| DIRECTIONS |
Copy every one of the rows below word for word.

| SUPPLIED DATA |
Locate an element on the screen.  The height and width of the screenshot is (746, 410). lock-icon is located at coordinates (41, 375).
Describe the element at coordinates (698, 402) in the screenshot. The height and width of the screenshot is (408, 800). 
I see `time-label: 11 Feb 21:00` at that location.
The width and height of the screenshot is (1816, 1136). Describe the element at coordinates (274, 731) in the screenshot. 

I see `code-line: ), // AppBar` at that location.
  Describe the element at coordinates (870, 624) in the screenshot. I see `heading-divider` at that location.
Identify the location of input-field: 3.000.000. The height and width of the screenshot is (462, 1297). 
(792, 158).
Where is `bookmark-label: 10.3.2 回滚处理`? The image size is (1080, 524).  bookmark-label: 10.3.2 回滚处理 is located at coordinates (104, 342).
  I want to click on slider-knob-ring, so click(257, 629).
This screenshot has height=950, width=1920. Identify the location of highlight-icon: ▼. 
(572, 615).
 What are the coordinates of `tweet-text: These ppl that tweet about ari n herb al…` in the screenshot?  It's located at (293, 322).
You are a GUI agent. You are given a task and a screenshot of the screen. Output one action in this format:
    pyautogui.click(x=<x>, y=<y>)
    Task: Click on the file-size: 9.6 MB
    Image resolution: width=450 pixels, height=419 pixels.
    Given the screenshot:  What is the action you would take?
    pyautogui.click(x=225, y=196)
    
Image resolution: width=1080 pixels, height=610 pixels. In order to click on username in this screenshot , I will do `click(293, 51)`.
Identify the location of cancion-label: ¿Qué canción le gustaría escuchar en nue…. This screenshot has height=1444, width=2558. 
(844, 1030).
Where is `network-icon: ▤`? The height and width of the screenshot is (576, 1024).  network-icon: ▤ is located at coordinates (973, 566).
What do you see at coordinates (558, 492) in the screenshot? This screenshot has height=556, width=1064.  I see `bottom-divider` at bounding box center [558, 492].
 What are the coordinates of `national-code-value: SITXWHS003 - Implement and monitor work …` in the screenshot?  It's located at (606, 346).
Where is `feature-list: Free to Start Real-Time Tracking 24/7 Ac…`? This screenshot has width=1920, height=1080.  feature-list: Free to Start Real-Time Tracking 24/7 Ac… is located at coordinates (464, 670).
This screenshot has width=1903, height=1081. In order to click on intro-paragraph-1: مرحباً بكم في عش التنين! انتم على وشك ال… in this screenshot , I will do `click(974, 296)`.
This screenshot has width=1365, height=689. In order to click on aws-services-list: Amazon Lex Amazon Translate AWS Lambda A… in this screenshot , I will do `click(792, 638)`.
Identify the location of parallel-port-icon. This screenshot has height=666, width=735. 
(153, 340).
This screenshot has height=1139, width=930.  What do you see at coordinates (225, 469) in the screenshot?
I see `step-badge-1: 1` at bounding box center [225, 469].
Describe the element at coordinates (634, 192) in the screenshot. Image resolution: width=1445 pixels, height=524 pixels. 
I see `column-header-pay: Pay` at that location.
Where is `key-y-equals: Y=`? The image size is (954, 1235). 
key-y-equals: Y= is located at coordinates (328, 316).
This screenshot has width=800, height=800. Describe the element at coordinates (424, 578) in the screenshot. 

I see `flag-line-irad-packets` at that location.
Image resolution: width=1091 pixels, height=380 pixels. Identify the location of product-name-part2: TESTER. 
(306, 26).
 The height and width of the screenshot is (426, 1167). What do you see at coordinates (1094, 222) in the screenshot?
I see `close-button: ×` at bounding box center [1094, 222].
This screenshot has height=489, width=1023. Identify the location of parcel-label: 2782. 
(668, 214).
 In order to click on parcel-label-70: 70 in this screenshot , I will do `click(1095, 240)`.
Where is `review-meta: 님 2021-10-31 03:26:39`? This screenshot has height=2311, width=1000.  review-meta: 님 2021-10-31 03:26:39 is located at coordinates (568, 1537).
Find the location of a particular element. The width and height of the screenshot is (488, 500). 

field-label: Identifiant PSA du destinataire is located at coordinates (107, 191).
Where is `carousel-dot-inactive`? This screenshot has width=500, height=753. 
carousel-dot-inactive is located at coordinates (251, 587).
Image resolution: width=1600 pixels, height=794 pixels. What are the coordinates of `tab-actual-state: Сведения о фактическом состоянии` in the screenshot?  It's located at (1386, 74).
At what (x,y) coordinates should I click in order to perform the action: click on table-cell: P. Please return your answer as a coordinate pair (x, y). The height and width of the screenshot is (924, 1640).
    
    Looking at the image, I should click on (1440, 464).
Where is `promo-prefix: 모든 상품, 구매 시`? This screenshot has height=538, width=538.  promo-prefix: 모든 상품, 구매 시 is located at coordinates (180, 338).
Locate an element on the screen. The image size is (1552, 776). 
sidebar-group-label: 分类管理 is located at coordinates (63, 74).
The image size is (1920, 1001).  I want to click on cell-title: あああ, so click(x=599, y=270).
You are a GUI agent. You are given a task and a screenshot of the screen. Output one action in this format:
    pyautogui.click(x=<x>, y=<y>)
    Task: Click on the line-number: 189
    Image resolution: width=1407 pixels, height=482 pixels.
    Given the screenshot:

| ANSWER AREA |
Locate an element on the screen.  The height and width of the screenshot is (746, 410). lock-icon is located at coordinates (41, 375).
Describe the element at coordinates (698, 402) in the screenshot. The height and width of the screenshot is (408, 800). 
I see `time-label: 11 Feb 21:00` at that location.
The width and height of the screenshot is (1816, 1136). Describe the element at coordinates (274, 731) in the screenshot. 

I see `code-line: ), // AppBar` at that location.
  Describe the element at coordinates (870, 624) in the screenshot. I see `heading-divider` at that location.
Identify the location of input-field: 3.000.000. The height and width of the screenshot is (462, 1297). 
(792, 158).
Where is `bookmark-label: 10.3.2 回滚处理`? The image size is (1080, 524).  bookmark-label: 10.3.2 回滚处理 is located at coordinates (104, 342).
  I want to click on slider-knob-ring, so click(257, 629).
This screenshot has height=950, width=1920. Identify the location of highlight-icon: ▼. 
(572, 615).
 What are the coordinates of `tweet-text: These ppl that tweet about ari n herb al…` in the screenshot?  It's located at (293, 322).
You are a GUI agent. You are given a task and a screenshot of the screen. Output one action in this format:
    pyautogui.click(x=<x>, y=<y>)
    Task: Click on the file-size: 9.6 MB
    Image resolution: width=450 pixels, height=419 pixels.
    Given the screenshot:  What is the action you would take?
    pyautogui.click(x=225, y=196)
    
Image resolution: width=1080 pixels, height=610 pixels. In order to click on username in this screenshot , I will do `click(293, 51)`.
Identify the location of cancion-label: ¿Qué canción le gustaría escuchar en nue…. This screenshot has height=1444, width=2558. 
(844, 1030).
Where is `network-icon: ▤`? The height and width of the screenshot is (576, 1024).  network-icon: ▤ is located at coordinates (973, 566).
What do you see at coordinates (558, 492) in the screenshot? This screenshot has height=556, width=1064.  I see `bottom-divider` at bounding box center [558, 492].
 What are the coordinates of `national-code-value: SITXWHS003 - Implement and monitor work …` in the screenshot?  It's located at (606, 346).
Where is `feature-list: Free to Start Real-Time Tracking 24/7 Ac…`? This screenshot has width=1920, height=1080.  feature-list: Free to Start Real-Time Tracking 24/7 Ac… is located at coordinates (464, 670).
This screenshot has width=1903, height=1081. In order to click on intro-paragraph-1: مرحباً بكم في عش التنين! انتم على وشك ال… in this screenshot , I will do `click(974, 296)`.
This screenshot has width=1365, height=689. In order to click on aws-services-list: Amazon Lex Amazon Translate AWS Lambda A… in this screenshot , I will do `click(792, 638)`.
Identify the location of parallel-port-icon. This screenshot has height=666, width=735. 
(153, 340).
This screenshot has height=1139, width=930.  What do you see at coordinates (225, 469) in the screenshot?
I see `step-badge-1: 1` at bounding box center [225, 469].
Describe the element at coordinates (634, 192) in the screenshot. Image resolution: width=1445 pixels, height=524 pixels. 
I see `column-header-pay: Pay` at that location.
Where is `key-y-equals: Y=`? The image size is (954, 1235). 
key-y-equals: Y= is located at coordinates (328, 316).
This screenshot has width=800, height=800. Describe the element at coordinates (424, 578) in the screenshot. 

I see `flag-line-irad-packets` at that location.
Image resolution: width=1091 pixels, height=380 pixels. Identify the location of product-name-part2: TESTER. 
(306, 26).
 The height and width of the screenshot is (426, 1167). What do you see at coordinates (1094, 222) in the screenshot?
I see `close-button: ×` at bounding box center [1094, 222].
This screenshot has height=489, width=1023. Identify the location of parcel-label: 2782. 
(668, 214).
 In order to click on parcel-label-70: 70 in this screenshot , I will do `click(1095, 240)`.
Where is `review-meta: 님 2021-10-31 03:26:39`? This screenshot has height=2311, width=1000.  review-meta: 님 2021-10-31 03:26:39 is located at coordinates (568, 1537).
Find the location of a particular element. The width and height of the screenshot is (488, 500). 

field-label: Identifiant PSA du destinataire is located at coordinates (107, 191).
Where is `carousel-dot-inactive`? This screenshot has width=500, height=753. 
carousel-dot-inactive is located at coordinates (251, 587).
Image resolution: width=1600 pixels, height=794 pixels. What are the coordinates of `tab-actual-state: Сведения о фактическом состоянии` in the screenshot?  It's located at (1386, 74).
At what (x,y) coordinates should I click in order to perform the action: click on table-cell: P. Please return your answer as a coordinate pair (x, y). The height and width of the screenshot is (924, 1640).
    
    Looking at the image, I should click on (1440, 464).
Where is `promo-prefix: 모든 상품, 구매 시`? This screenshot has height=538, width=538.  promo-prefix: 모든 상품, 구매 시 is located at coordinates (180, 338).
Locate an element on the screen. The image size is (1552, 776). 
sidebar-group-label: 分类管理 is located at coordinates (63, 74).
The image size is (1920, 1001).  I want to click on cell-title: あああ, so click(x=599, y=270).
You are a GUI agent. You are given a task and a screenshot of the screen. Output one action in this format:
    pyautogui.click(x=<x>, y=<y>)
    Task: Click on the line-number: 189
    Image resolution: width=1407 pixels, height=482 pixels.
    Given the screenshot:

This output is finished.